In contrast, let’s look at Titian’s portrait of his friend Pietro Arentino.  Arentino is said to be the founder of modern European pornography, which got him in trouble with some popes and won favor from other popes.  He was also a poet and a satirist.  His dirty books are still in print.  Titian paints Pietro as a big man; the portrait suggests a powerful and thoughtful figure.  His arched eyebrows dominate his face and, in one possible reading, hint at an odd and untrustworthy man.  (Note the arch of brows reflected in the almond eyes and running down his nose).  He looks upward out of the far corner of his eye away from the viewers; unlike the Old Jew he does not seek to communicate with the viewer.  We can only speculate why.  The intensity of the gaze focused elsewhere is the psychological high point of this portrait.  Perhaps he is evasive or scheming, or perhaps he is dreaming as poets are supposed to do.  

For another reading, I can imagine he is about to break out into a smile or a grin.  He is about to share a joke with his friend, or something bon mot has just occurred to him which his readers will enjoy:  Titian will ask him, "What's so funny?"

His extensive fur scarf and shiny copper toned coat tell us he’s a man of some status.  Although a Venetian would have known from the clothing he was not a noble, I’ve known this portrait since college age visits to the Frick & always thought Pietro was a noble.

Two approaches to a portrait.  Rembrandt, through his subject, engages empathetically with the viewer, and across the centuries we care about the old man.  Titian’s subject ignores us:  he’s self-absorbed and does not share his thoughts at all.  Both portraits are, or appear to be, technical tours de force; only Rembrandt’s gives us a glimpse into the character of the sitter.  Perhaps Arentino was distant and abstracted and that is what Titian is trying to tell us.

And, anyway, his books are still in print.

Sunday, March 3, 2013


Matisse, “Music Lesson,” 1917, Barnes Foundation



Here is a French family in during the first World War; although the outcome of the war was uncertain, the Germans never far from Paris, and Matisse’s mother was trapped behind enemy lines, for a moment at least, this family seems tranquil and peaceable. Matisse’s oldest child, Marguerite, gives Pierre, his youngest child, a piano lesson. We can always identify Marguerite, the boy’s half sister, in Matisse’s paintings because she had a tracheotomy and wore the black collar to hide the hole. Pierre is learning classical music and some of Haydn is on the piano top; perhaps Chopin is on the music stand.  Seated, smoking and reading, is the older brother Jean; he plays the string instrument.  I can’t remember if he played the violin or the viola.  The three siblings sit comfortably, tranquilly together; Jean does not mind the mistakes, the repetitions, and the interruptions of the music lesson.

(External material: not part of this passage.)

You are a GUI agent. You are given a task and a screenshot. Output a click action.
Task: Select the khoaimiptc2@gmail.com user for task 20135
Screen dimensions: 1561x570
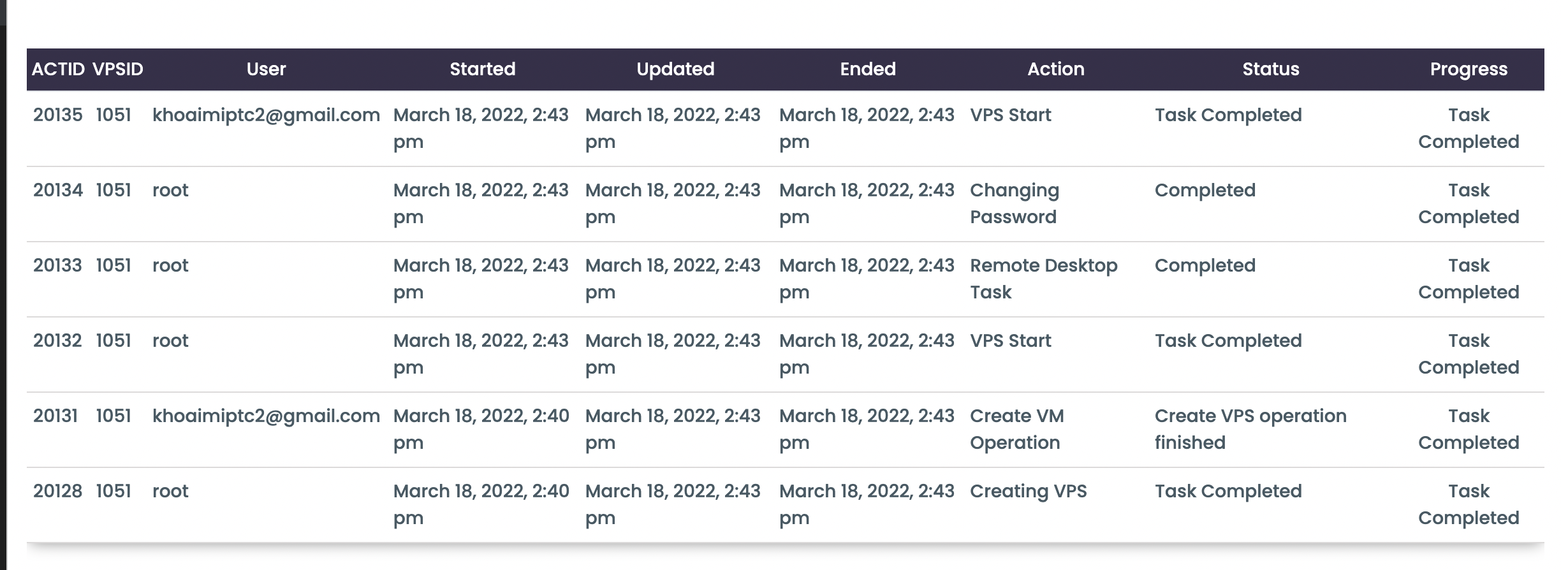(x=266, y=115)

In the garden, in the rocker, is Matisse’s wife Amélie, and behind her, a sculpture by Matisse.  Perhaps we can detect a bit of ambiguity in Matisse’s feelings for Amélie.  Her small size seems out of proportion to the others in the picture and the voluptuous nude draws our attention away from the lady of the house.  The sculpture strikes the same pose as his controversial Blue Nude, which he painted a decade earlier; Amélie was Matisse’s model for that picture.  A sort of self-referential joke, perhaps, but placing a nude sculpture of his wife behind a picture of her gives me an uneasy feeling.

The painting on the wall is Matisse’s Woman on a High Stool.  It is typical of Matisse to reference his own paintings in his works.  A bit narcissistic?

I believe this is one of Matisse’s most intimate paintings.

A red piano!  But, for Matisse, the colors, bright and exciting, rub along harmoniously and are not jarring or unexpected.  The floor is the color of wood; the garden, the color of plants; the nude, the color of a nude.  The arabesque work of the music stand carries over in the grille work at the edge of the balcony and the sides of the rocker.  The swirls of the garden plants echo those of the balcony.

Unlike the previous paintings, this painting is completely comfortable; a hundred kilometers away young men are dying by the tens of thousands, but this family, on this beautiful day, has put the war aside.